INSTRUCTIONS FOR THE TASK: Return every one of the entries below unchanged, reproducing each line character for character.

──────── PROVIDED RECORDS

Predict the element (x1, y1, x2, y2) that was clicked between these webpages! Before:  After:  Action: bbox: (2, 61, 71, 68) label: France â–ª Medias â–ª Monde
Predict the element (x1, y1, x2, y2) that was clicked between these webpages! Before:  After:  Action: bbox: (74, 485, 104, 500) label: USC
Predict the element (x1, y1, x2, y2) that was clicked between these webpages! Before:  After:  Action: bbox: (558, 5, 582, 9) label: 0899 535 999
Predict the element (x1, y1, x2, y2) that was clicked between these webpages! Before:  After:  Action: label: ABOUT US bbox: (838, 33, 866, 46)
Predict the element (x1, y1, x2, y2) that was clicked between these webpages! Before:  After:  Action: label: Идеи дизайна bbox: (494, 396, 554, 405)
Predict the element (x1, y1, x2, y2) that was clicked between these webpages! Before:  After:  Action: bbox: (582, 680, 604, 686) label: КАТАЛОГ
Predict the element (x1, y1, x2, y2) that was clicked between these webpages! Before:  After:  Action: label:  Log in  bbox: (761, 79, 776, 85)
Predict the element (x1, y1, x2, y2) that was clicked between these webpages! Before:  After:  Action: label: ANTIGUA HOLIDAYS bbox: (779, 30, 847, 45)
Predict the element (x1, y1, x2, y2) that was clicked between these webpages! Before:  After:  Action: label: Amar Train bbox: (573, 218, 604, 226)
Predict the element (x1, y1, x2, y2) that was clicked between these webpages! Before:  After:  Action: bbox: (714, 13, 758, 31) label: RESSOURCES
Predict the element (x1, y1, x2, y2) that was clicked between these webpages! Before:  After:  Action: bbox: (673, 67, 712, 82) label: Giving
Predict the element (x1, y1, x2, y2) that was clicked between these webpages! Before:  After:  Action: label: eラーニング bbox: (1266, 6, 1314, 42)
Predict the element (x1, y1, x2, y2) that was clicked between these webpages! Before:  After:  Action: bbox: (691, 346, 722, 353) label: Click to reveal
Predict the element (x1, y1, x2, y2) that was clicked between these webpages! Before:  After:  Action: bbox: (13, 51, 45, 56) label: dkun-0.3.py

────────────────

REPLY:
Predict the element (x1, y1, x2, y2) that was clicked between these webpages! Before:  After:  Action: bbox: (2, 61, 71, 68) label: France â–ª Medias â–ª Monde
Predict the element (x1, y1, x2, y2) that was clicked between these webpages! Before:  After:  Action: bbox: (74, 485, 104, 500) label: USC
Predict the element (x1, y1, x2, y2) that was clicked between these webpages! Before:  After:  Action: bbox: (558, 5, 582, 9) label: 0899 535 999
Predict the element (x1, y1, x2, y2) that was clicked between these webpages! Before:  After:  Action: label: ABOUT US bbox: (838, 33, 866, 46)
Predict the element (x1, y1, x2, y2) that was clicked between these webpages! Before:  After:  Action: label: Идеи дизайна bbox: (494, 396, 554, 405)
Predict the element (x1, y1, x2, y2) that was clicked between these webpages! Before:  After:  Action: bbox: (582, 680, 604, 686) label: КАТАЛОГ
Predict the element (x1, y1, x2, y2) that was clicked between these webpages! Before:  After:  Action: label:  Log in  bbox: (761, 79, 776, 85)
Predict the element (x1, y1, x2, y2) that was clicked between these webpages! Before:  After:  Action: label: ANTIGUA HOLIDAYS bbox: (779, 30, 847, 45)
Predict the element (x1, y1, x2, y2) that was clicked between these webpages! Before:  After:  Action: label: Amar Train bbox: (573, 218, 604, 226)
Predict the element (x1, y1, x2, y2) that was clicked between these webpages! Before:  After:  Action: bbox: (714, 13, 758, 31) label: RESSOURCES
Predict the element (x1, y1, x2, y2) that was clicked between these webpages! Before:  After:  Action: bbox: (673, 67, 712, 82) label: Giving
Predict the element (x1, y1, x2, y2) that was clicked between these webpages! Before:  After:  Action: label: eラーニング bbox: (1266, 6, 1314, 42)
Predict the element (x1, y1, x2, y2) that was clicked between these webpages! Before:  After:  Action: bbox: (691, 346, 722, 353) label: Click to reveal
Predict the element (x1, y1, x2, y2) that was clicked between these webpages! Before:  After:  Action: bbox: (13, 51, 45, 56) label: dkun-0.3.py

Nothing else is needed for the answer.